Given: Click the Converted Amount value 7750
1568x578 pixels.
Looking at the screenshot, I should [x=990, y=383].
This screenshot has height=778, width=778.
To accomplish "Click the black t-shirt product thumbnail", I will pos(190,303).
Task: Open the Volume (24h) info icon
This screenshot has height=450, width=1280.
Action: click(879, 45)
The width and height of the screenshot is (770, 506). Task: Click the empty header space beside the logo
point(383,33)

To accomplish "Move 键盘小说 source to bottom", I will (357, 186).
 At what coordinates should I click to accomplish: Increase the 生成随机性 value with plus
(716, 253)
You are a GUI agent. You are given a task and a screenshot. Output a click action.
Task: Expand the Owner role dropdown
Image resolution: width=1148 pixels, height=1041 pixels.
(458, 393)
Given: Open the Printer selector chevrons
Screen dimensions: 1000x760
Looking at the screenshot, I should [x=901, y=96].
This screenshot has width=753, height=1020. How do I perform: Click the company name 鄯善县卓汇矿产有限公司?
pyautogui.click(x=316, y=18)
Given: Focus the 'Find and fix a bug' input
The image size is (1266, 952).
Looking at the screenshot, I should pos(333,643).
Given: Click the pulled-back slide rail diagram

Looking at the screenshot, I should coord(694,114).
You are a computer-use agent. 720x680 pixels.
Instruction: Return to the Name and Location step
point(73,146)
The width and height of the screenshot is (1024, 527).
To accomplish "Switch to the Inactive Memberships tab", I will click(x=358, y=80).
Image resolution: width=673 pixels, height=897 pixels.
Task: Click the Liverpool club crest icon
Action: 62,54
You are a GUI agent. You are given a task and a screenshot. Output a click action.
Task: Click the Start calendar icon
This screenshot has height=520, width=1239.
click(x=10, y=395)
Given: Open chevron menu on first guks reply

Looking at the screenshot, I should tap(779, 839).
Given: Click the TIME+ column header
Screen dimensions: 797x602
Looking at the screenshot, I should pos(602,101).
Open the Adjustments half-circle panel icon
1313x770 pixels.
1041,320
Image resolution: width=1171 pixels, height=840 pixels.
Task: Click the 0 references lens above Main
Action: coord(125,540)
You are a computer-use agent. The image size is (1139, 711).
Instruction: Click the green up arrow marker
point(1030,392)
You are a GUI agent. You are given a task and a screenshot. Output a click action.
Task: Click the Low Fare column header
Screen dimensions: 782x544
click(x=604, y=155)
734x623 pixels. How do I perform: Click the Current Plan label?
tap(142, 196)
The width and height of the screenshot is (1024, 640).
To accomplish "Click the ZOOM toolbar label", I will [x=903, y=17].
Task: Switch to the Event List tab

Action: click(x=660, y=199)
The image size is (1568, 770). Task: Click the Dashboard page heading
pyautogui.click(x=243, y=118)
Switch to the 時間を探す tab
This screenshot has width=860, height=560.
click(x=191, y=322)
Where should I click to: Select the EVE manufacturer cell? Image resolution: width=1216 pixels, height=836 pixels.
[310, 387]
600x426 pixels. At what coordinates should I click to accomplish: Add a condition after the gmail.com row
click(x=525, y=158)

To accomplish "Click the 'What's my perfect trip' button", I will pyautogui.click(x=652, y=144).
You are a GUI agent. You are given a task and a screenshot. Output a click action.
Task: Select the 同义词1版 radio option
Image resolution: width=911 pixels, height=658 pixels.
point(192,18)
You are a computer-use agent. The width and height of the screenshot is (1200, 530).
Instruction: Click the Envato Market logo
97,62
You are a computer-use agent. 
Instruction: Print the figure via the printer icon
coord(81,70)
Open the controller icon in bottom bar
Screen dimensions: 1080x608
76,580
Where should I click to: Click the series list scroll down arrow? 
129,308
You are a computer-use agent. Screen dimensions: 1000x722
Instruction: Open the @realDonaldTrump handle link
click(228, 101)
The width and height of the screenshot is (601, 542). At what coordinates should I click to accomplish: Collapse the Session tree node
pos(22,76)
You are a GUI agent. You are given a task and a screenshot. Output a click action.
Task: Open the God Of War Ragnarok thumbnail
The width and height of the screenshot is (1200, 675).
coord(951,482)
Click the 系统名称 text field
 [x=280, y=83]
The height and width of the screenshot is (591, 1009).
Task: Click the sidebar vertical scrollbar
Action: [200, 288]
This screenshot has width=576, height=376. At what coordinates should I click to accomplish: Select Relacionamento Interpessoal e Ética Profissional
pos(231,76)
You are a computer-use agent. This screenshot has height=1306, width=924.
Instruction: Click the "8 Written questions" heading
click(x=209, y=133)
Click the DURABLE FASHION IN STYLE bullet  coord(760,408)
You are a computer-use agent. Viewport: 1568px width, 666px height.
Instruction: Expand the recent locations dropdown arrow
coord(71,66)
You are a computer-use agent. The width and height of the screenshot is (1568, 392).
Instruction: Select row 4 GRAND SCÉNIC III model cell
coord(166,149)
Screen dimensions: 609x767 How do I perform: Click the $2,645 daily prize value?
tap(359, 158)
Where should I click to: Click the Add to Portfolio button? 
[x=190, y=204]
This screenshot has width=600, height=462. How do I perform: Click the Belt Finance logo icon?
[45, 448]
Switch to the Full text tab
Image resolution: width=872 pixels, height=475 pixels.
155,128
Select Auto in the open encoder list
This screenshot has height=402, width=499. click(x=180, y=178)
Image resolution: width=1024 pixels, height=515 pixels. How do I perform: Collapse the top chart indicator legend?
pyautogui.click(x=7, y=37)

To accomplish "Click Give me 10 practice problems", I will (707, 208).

_Task brief:_
Return the whole listing exactly, with every line included.

_Solution to the exercise:_
Given: Click the Converted Amount value 7750
1568x578 pixels.
Looking at the screenshot, I should [x=990, y=383].
This screenshot has height=778, width=778.
To accomplish "Click the black t-shirt product thumbnail", I will pos(190,303).
Task: Open the Volume (24h) info icon
This screenshot has height=450, width=1280.
Action: click(879, 45)
The width and height of the screenshot is (770, 506). Task: Click the empty header space beside the logo
point(383,33)

To accomplish "Move 键盘小说 source to bottom", I will (357, 186).
 At what coordinates should I click to accomplish: Increase the 生成随机性 value with plus
(716, 253)
You are a GUI agent. You are given a task and a screenshot. Output a click action.
Task: Expand the Owner role dropdown
Image resolution: width=1148 pixels, height=1041 pixels.
(458, 393)
Given: Open the Printer selector chevrons
Screen dimensions: 1000x760
Looking at the screenshot, I should [x=901, y=96].
This screenshot has width=753, height=1020. How do I perform: Click the company name 鄯善县卓汇矿产有限公司?
pyautogui.click(x=316, y=18)
Given: Focus the 'Find and fix a bug' input
The image size is (1266, 952).
Looking at the screenshot, I should pos(333,643).
Given: Click the pulled-back slide rail diagram

Looking at the screenshot, I should coord(694,114).
You are a computer-use agent. 720x680 pixels.
Instruction: Return to the Name and Location step
point(73,146)
The width and height of the screenshot is (1024, 527).
To accomplish "Switch to the Inactive Memberships tab", I will click(x=358, y=80).
Image resolution: width=673 pixels, height=897 pixels.
Task: Click the Liverpool club crest icon
Action: 62,54
You are a GUI agent. You are given a task and a screenshot. Output a click action.
Task: Click the Start calendar icon
This screenshot has height=520, width=1239.
click(x=10, y=395)
Given: Open chevron menu on first guks reply

Looking at the screenshot, I should tap(779, 839).
Given: Click the TIME+ column header
Screen dimensions: 797x602
Looking at the screenshot, I should pos(602,101).
Open the Adjustments half-circle panel icon
1313x770 pixels.
1041,320
Image resolution: width=1171 pixels, height=840 pixels.
Task: Click the 0 references lens above Main
Action: coord(125,540)
You are a computer-use agent. The image size is (1139, 711).
Instruction: Click the green up arrow marker
point(1030,392)
You are a GUI agent. You are given a task and a screenshot. Output a click action.
Task: Click the Low Fare column header
Screen dimensions: 782x544
click(x=604, y=155)
734x623 pixels. How do I perform: Click the Current Plan label?
tap(142, 196)
The width and height of the screenshot is (1024, 640).
To accomplish "Click the ZOOM toolbar label", I will [x=903, y=17].
Task: Switch to the Event List tab

Action: click(x=660, y=199)
The image size is (1568, 770). Task: Click the Dashboard page heading
pyautogui.click(x=243, y=118)
Switch to the 時間を探す tab
This screenshot has width=860, height=560.
click(x=191, y=322)
Where should I click to: Select the EVE manufacturer cell? Image resolution: width=1216 pixels, height=836 pixels.
[310, 387]
600x426 pixels. At what coordinates should I click to accomplish: Add a condition after the gmail.com row
click(x=525, y=158)

To accomplish "Click the 'What's my perfect trip' button", I will pyautogui.click(x=652, y=144).
You are a GUI agent. You are given a task and a screenshot. Output a click action.
Task: Select the 同义词1版 radio option
Image resolution: width=911 pixels, height=658 pixels.
point(192,18)
You are a computer-use agent. The width and height of the screenshot is (1200, 530).
Instruction: Click the Envato Market logo
97,62
You are a computer-use agent. 
Instruction: Print the figure via the printer icon
coord(81,70)
Open the controller icon in bottom bar
Screen dimensions: 1080x608
76,580
Where should I click to: Click the series list scroll down arrow? 
129,308
You are a computer-use agent. Screen dimensions: 1000x722
Instruction: Open the @realDonaldTrump handle link
click(228, 101)
The width and height of the screenshot is (601, 542). At what coordinates should I click to accomplish: Collapse the Session tree node
pos(22,76)
You are a GUI agent. You are given a task and a screenshot. Output a click action.
Task: Open the God Of War Ragnarok thumbnail
The width and height of the screenshot is (1200, 675).
coord(951,482)
Click the 系统名称 text field
 [x=280, y=83]
The height and width of the screenshot is (591, 1009).
Task: Click the sidebar vertical scrollbar
Action: [200, 288]
This screenshot has width=576, height=376. At what coordinates should I click to accomplish: Select Relacionamento Interpessoal e Ética Profissional
pos(231,76)
You are a computer-use agent. This screenshot has height=1306, width=924.
Instruction: Click the "8 Written questions" heading
click(x=209, y=133)
Click the DURABLE FASHION IN STYLE bullet  coord(760,408)
You are a computer-use agent. Viewport: 1568px width, 666px height.
Instruction: Expand the recent locations dropdown arrow
coord(71,66)
You are a computer-use agent. The width and height of the screenshot is (1568, 392).
Instruction: Select row 4 GRAND SCÉNIC III model cell
coord(166,149)
Screen dimensions: 609x767 How do I perform: Click the $2,645 daily prize value?
tap(359, 158)
Where should I click to: Click the Add to Portfolio button? 
[x=190, y=204]
This screenshot has width=600, height=462. How do I perform: Click the Belt Finance logo icon?
[45, 448]
Switch to the Full text tab
Image resolution: width=872 pixels, height=475 pixels.
155,128
Select Auto in the open encoder list
This screenshot has height=402, width=499. click(x=180, y=178)
Image resolution: width=1024 pixels, height=515 pixels. How do I perform: Collapse the top chart indicator legend?
pyautogui.click(x=7, y=37)

To accomplish "Click Give me 10 practice problems", I will (707, 208).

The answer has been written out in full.